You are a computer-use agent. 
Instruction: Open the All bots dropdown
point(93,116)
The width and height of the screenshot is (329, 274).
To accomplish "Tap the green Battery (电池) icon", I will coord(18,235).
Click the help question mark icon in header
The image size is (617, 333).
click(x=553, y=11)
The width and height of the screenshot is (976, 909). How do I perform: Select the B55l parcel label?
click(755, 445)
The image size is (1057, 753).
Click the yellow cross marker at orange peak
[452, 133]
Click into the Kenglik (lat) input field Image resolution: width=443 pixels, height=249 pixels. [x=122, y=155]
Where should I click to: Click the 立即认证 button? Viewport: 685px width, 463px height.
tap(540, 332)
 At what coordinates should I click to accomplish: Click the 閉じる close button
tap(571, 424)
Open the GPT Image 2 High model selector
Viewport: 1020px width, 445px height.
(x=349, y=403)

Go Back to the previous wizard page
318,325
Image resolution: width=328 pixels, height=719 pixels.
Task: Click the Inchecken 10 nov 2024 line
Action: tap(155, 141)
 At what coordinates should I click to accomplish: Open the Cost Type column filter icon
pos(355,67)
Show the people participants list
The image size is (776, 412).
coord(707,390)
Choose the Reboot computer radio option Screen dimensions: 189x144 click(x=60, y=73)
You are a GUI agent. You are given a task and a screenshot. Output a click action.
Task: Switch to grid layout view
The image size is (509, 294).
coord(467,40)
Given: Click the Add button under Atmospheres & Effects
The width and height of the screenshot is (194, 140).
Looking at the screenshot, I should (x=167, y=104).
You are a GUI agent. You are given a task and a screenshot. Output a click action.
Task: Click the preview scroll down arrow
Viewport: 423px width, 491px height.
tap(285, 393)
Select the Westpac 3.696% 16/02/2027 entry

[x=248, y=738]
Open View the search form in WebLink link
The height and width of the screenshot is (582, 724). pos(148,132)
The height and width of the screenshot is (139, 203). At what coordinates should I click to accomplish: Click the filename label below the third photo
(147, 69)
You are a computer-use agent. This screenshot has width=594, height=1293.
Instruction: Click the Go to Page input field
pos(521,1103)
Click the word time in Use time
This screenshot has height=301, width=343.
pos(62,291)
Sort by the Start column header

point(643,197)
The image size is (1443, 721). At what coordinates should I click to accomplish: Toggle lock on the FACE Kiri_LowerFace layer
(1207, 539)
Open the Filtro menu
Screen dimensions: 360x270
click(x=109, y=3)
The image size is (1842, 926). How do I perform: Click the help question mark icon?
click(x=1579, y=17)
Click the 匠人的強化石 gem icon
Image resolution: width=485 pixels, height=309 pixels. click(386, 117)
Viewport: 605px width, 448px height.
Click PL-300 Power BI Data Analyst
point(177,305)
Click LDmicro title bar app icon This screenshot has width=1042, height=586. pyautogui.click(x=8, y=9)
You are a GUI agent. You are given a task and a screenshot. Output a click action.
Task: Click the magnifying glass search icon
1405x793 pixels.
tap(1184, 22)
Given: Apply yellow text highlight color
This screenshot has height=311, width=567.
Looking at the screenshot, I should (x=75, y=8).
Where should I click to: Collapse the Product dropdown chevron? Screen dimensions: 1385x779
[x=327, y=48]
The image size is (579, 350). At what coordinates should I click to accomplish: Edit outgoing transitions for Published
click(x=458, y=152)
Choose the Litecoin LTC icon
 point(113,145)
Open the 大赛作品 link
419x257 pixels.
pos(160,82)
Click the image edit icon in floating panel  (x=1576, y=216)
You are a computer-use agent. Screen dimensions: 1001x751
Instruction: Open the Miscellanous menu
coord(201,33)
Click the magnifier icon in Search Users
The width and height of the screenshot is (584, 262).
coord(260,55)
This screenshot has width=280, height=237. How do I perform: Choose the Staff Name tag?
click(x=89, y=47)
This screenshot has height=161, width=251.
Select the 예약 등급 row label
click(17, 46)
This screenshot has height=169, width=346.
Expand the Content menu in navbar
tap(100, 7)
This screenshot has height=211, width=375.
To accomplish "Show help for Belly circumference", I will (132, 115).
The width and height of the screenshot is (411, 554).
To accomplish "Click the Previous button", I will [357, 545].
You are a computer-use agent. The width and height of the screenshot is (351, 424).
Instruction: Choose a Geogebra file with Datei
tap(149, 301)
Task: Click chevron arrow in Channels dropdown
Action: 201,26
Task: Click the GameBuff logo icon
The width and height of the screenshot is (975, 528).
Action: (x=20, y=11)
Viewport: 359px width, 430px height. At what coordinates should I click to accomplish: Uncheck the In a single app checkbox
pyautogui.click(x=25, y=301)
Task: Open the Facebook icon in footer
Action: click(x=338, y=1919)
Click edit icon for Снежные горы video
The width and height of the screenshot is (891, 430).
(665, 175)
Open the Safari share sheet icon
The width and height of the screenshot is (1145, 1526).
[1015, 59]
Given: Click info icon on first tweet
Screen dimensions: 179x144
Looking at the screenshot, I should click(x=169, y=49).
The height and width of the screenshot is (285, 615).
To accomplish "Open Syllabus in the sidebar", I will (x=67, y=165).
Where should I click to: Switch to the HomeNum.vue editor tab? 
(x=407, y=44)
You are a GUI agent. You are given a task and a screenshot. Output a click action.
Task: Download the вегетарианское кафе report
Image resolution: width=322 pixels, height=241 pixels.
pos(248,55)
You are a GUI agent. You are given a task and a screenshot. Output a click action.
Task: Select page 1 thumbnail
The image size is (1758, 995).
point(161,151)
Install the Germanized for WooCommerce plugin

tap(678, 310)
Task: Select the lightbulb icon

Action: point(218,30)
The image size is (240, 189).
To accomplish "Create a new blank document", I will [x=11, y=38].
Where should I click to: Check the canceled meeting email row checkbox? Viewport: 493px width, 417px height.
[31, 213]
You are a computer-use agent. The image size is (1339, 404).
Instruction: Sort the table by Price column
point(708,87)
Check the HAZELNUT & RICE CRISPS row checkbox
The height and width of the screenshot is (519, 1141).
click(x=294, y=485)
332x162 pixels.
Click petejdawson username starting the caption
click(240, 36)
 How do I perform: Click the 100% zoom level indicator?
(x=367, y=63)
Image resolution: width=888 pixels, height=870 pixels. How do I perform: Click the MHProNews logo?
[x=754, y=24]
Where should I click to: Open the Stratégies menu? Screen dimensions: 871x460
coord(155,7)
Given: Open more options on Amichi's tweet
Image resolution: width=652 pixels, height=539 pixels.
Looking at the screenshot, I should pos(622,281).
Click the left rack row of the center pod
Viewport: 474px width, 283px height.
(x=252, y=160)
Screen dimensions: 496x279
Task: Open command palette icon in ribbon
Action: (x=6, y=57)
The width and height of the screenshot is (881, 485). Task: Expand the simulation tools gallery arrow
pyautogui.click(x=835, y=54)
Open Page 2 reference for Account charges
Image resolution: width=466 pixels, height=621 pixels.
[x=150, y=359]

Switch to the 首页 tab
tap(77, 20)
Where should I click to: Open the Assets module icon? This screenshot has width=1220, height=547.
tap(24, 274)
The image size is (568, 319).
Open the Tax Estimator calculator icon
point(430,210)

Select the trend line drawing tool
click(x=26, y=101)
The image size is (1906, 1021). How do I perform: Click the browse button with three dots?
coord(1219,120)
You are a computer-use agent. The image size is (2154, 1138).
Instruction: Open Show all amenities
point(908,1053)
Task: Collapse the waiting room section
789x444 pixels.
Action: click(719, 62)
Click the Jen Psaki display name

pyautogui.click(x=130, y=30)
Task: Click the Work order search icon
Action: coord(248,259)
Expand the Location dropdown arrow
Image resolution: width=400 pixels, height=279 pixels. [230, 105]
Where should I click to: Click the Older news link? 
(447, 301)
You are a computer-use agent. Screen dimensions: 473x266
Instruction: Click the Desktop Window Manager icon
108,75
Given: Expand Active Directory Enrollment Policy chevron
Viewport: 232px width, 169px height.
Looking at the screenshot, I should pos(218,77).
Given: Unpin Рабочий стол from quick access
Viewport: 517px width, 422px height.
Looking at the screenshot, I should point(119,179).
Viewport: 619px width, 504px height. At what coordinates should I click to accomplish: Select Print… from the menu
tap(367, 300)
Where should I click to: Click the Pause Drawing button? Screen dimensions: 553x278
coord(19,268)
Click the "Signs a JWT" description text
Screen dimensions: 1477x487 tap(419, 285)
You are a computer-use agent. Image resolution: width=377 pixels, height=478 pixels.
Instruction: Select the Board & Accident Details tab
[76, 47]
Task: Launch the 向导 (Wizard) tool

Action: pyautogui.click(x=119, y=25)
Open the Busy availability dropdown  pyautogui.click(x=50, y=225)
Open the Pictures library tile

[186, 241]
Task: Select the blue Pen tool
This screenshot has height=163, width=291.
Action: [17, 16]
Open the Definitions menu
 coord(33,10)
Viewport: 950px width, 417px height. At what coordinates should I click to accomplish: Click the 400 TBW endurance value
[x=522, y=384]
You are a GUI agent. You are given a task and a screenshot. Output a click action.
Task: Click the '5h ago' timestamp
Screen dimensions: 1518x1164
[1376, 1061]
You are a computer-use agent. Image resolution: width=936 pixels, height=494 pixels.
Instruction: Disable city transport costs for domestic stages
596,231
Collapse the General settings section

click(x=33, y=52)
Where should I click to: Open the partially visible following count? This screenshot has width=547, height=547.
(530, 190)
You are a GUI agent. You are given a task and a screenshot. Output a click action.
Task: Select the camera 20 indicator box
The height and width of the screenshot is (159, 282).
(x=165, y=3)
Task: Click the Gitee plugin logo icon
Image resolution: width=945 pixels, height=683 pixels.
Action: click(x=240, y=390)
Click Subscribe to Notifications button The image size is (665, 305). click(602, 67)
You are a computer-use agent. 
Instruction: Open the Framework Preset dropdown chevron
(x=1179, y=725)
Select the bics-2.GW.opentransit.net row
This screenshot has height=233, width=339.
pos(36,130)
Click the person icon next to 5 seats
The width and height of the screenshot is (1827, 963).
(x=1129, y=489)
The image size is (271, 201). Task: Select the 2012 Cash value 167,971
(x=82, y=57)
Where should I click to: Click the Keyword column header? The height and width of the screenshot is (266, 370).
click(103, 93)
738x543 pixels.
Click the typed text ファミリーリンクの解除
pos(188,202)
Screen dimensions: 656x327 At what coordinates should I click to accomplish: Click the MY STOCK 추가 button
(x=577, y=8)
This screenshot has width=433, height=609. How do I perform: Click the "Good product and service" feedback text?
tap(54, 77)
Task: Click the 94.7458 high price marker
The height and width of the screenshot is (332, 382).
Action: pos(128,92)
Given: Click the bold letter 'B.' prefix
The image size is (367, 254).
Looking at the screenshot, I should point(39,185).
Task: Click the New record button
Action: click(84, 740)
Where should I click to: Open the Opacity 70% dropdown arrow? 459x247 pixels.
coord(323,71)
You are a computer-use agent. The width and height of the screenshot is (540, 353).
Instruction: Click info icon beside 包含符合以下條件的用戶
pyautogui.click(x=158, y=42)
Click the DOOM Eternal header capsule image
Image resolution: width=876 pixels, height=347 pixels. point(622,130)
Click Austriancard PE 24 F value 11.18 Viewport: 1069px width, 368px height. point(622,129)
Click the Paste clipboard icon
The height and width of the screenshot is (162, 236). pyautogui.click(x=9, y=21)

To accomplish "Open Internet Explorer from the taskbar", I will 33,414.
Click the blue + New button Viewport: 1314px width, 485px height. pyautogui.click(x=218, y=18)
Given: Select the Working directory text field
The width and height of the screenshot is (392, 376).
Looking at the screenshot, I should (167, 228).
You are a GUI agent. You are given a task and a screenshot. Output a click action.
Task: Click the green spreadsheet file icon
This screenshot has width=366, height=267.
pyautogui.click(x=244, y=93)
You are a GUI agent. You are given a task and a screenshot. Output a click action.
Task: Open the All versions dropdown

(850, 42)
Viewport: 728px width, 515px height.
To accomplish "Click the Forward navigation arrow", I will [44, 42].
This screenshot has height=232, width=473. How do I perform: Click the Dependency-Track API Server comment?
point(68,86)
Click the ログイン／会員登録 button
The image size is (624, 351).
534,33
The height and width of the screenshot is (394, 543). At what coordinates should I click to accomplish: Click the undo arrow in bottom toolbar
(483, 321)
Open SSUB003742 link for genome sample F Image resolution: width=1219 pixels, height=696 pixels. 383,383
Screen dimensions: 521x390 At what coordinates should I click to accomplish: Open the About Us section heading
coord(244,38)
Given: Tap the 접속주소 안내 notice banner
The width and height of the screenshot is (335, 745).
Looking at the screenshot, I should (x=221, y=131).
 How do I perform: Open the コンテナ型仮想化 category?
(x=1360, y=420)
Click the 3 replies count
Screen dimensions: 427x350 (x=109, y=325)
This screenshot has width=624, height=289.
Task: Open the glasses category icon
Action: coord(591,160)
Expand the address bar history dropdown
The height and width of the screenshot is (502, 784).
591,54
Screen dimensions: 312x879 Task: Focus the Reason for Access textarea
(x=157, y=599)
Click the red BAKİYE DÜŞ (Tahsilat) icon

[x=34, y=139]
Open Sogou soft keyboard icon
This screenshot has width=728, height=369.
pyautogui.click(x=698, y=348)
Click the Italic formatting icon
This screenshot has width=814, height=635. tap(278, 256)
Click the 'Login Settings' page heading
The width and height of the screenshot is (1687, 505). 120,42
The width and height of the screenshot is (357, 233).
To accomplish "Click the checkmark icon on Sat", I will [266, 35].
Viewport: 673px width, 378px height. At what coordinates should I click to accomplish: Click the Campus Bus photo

• **Work required**: Count the lines above that contain the word "blue". Write only the number.

• **Response**: 2